In her keynote speech in Florence this afternoon, Prime Minister Theresa May told the assembled media and some of her ministers, but nobody from the EU: “Britons have never totally felt at home being in the EU. The EU never felt to us like an integral part of our national story.”

And as widely trailed, during the speech Mrs May announced a post-Brexit transition period which could last up to two years.

She started her speech by saying: “It’s good to be here in this great city of Florence today at a critical time in the relationship between the UK and the EU. We are moving through a new and critical period in the UK’s relationship with the EU.” However, she said she looked ahead with optimism. “This will be a defining moment in the history of our nation.”

She spoke about the partnership between the EU and the UK. “That partnership is important,” she said. “We see shared challenges and opportunities in common.”

She mentioned the work the Royal Navy is doing alongside the Italian navy in the Mediterranean and spoke of the two countries working together in the fight against terrorism, mass migration and terrorism. She stressed: “We may be leaving the EU but we are not leaving Europe, and explained that the citizens of the UK “want more direct control of their daily lives in Britain by those who are accountable to them”.

She reiterated the UK’s determination to allow EU nationals to stay here. “I want to repeat – we want you to stay,” she said. “We value you and we thank you for your contributions to our national life. The guarantee I am giving is real.” However, she said that during the implementation period, EU migrants would have to register once they got here.

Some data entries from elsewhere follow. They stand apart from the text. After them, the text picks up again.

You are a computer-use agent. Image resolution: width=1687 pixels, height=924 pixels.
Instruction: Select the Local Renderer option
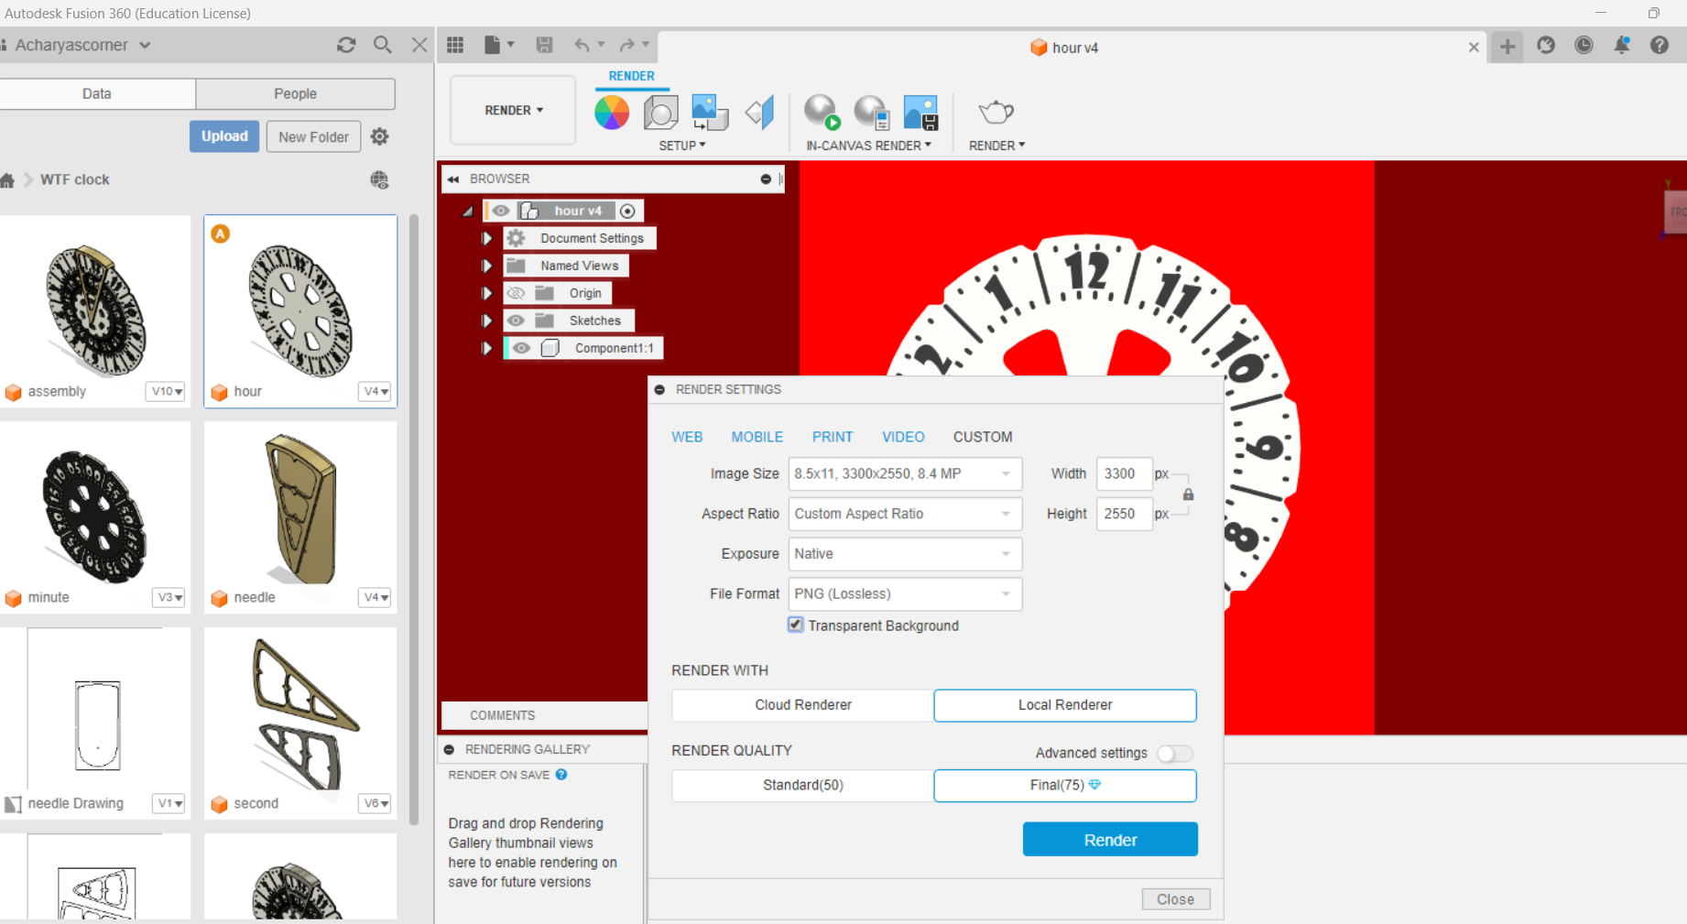click(x=1064, y=705)
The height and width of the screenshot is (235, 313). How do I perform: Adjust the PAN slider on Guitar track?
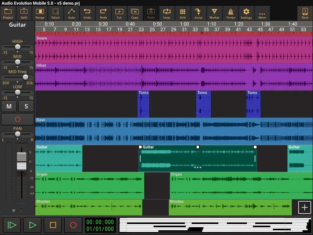(17, 134)
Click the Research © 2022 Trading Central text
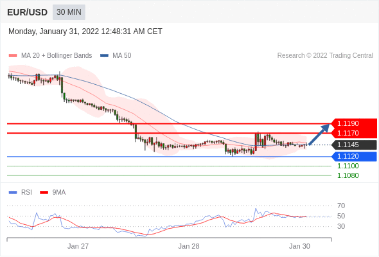379x257 pixels. pyautogui.click(x=325, y=56)
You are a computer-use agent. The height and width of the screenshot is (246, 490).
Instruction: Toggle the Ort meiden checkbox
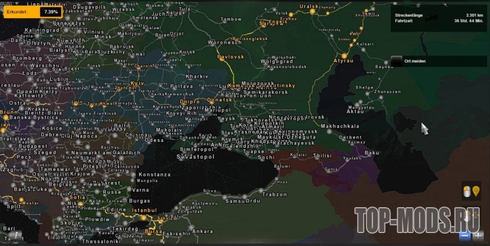click(x=397, y=61)
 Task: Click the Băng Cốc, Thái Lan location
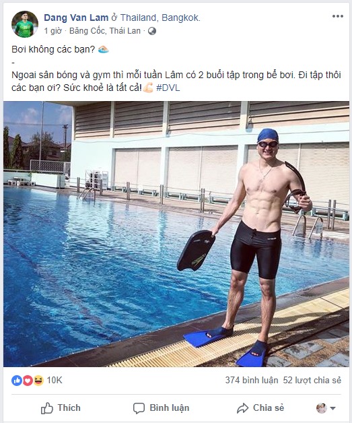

Mrs May said it was “essential that the quality of our security co-operation is maintained” and spoke of a bold new strategic agreement – a treaty, that needed to be negotiated.

Of the proposed implementation period she said it would start after we have left the EU and during this time the EU and the UK would have access to one another’s markets on current terms. The exact time would have to be negotiated but would be around two years.

On trade, she refused to endorse either of the deals the EU has with Norway and Canada. “The UK is in a completely different relationship from Norway and Canada,” she said. “We can create a partnership that is completely different from those two. Let’s think creatively, let’s be ambitious.” However, she rejected membership of the European Economic Area. “EEA membership means we have to adopt new EU rules, over which we have no influence and no vote,” she said. It wouldn’t work. We can do better.”

During questions from the media, she said there would be a “settlement of all the issues” and added: “The UK will honour commitments made during the period of our membership and we will make an ongoing contribution to cover our share of the costs involved.”

Interviewed by Sky News after the speech, our former leader Nigel Farage said the words had “very little substance”. “We are leaving the EU in name only; we are rebadging the status quo. I think the most telling line she spoke was ‘we don’t seek an unfair competitive advantage’. But that’s what I voted for.

“Anyone who has worked in business knows that when you enter negotiations, you must be prepared to walk away. She dropped that thought today.” He added that he was concerned that Mrs May’s vision of a two year transition “may become many more than that”.

He was asked about the EU’s negotiating team. “I don’t think Mr Barnier wants a deal,” he said. “We keep giving and giving and giving and get nothing back in return. Our only hope, I think, is to go straight to the member states and to the manufacturers and if that route doesn’t work, rather than waste years of our lives, to walk away and start again.”